• What is needed:
Exclude any images and output the remaining records exactly.

• Supplied data:

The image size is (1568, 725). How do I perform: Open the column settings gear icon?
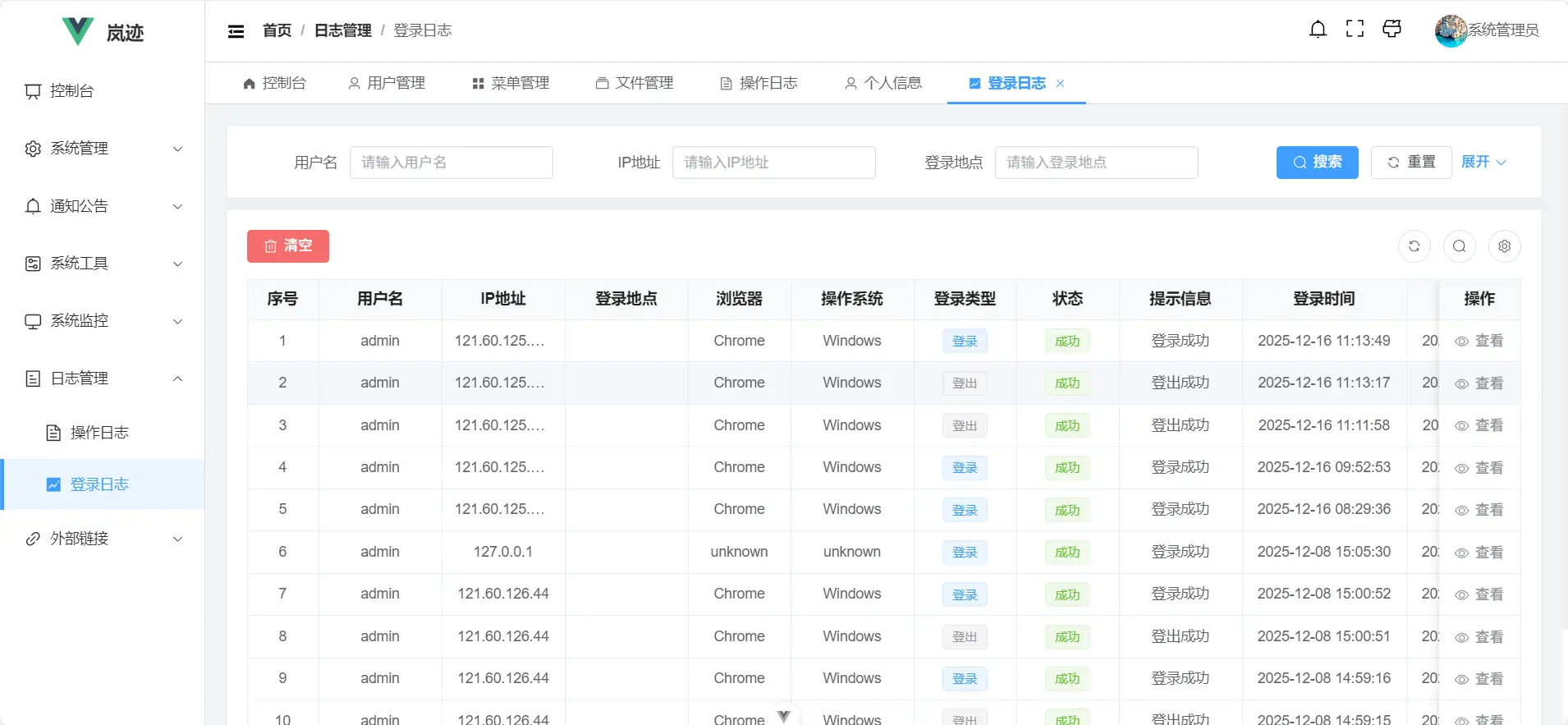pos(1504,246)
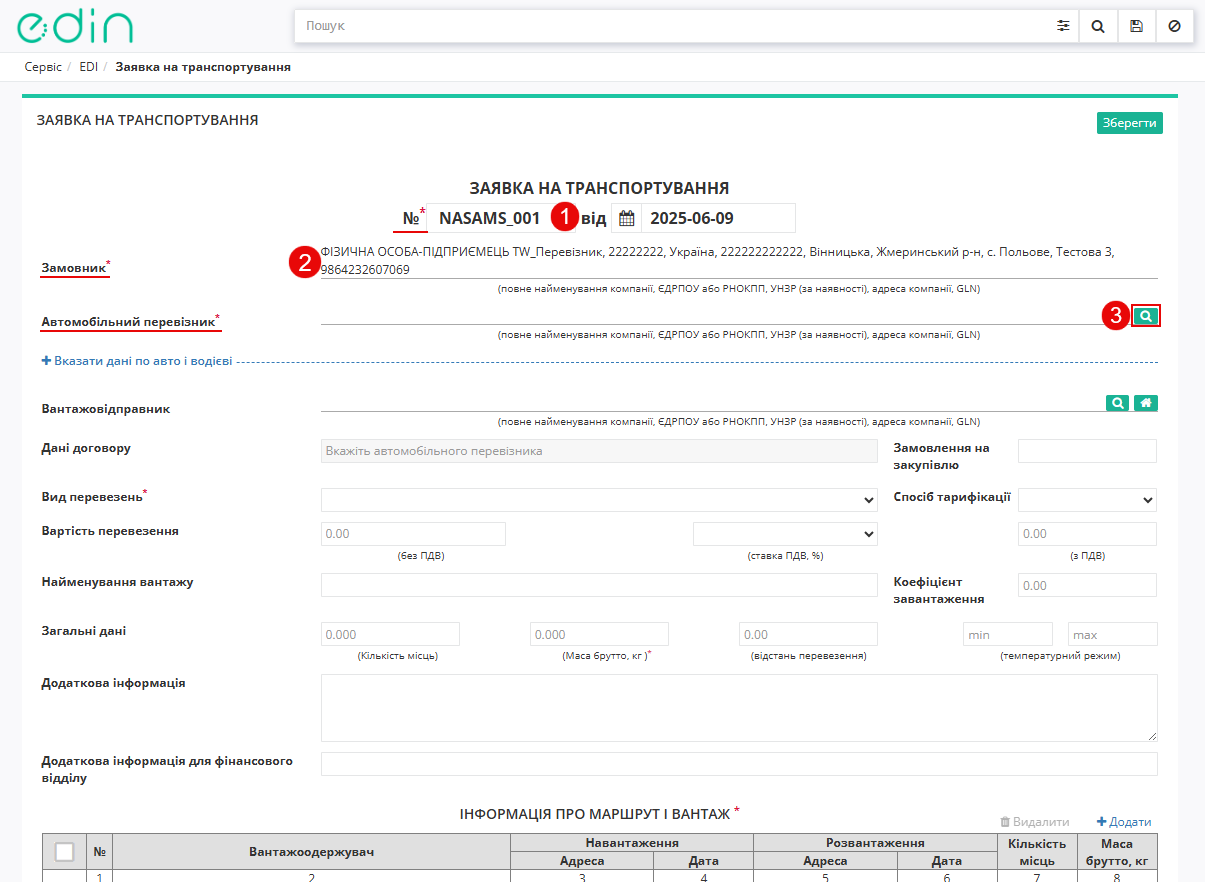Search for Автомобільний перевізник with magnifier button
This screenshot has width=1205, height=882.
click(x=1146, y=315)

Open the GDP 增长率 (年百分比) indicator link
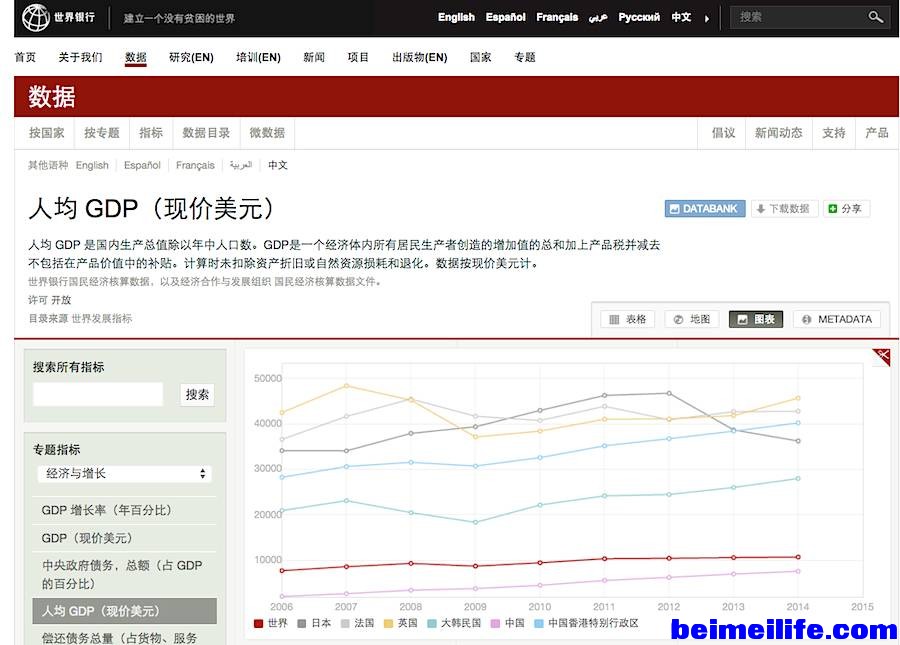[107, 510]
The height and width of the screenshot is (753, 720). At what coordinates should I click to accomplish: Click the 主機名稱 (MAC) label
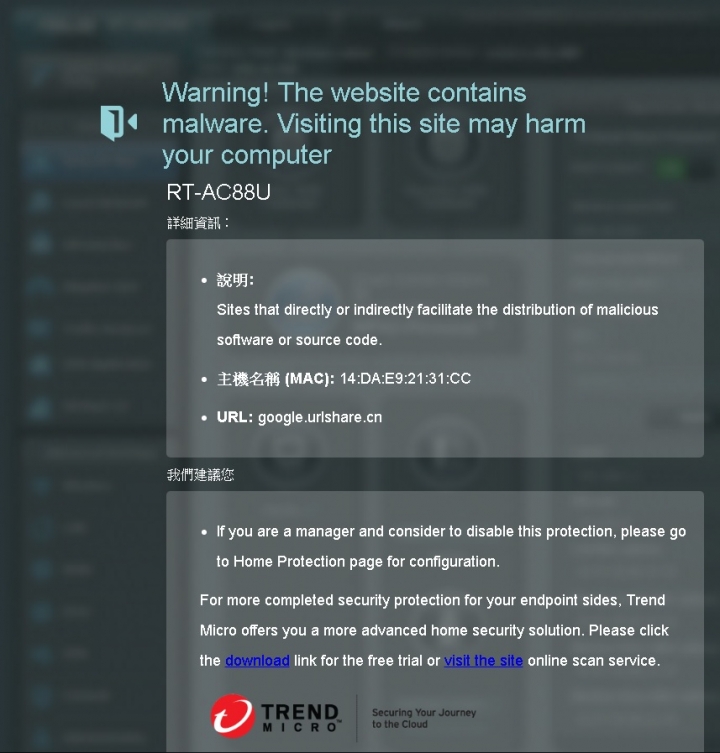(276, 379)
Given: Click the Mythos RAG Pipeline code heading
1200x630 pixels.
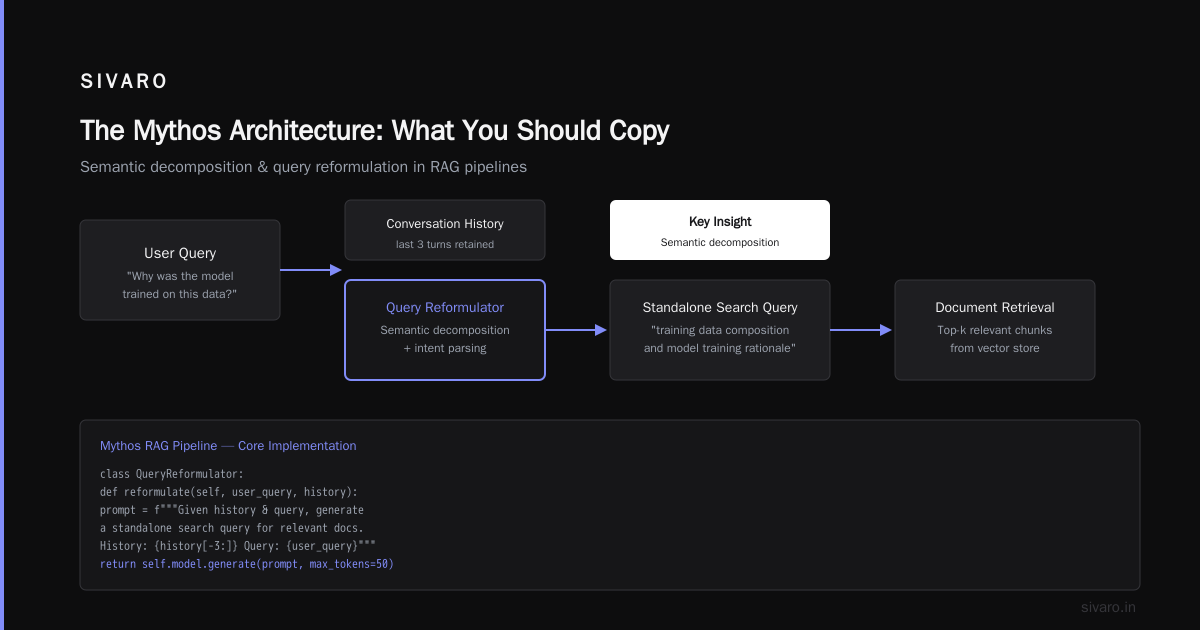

• Written response:
The image size is (1568, 725). How do I perform: Open the column settings gear icon?
pos(1504,246)
Search for Автомобільний перевізник with magnifier button
This screenshot has width=1205, height=882.
click(x=1146, y=315)

Open the GDP 增长率 (年百分比) indicator link
[107, 510]
The height and width of the screenshot is (753, 720). At what coordinates should I click to accomplish: Click the 主機名稱 (MAC) label
(276, 379)
Given: Click the Mythos RAG Pipeline code heading
1200x630 pixels.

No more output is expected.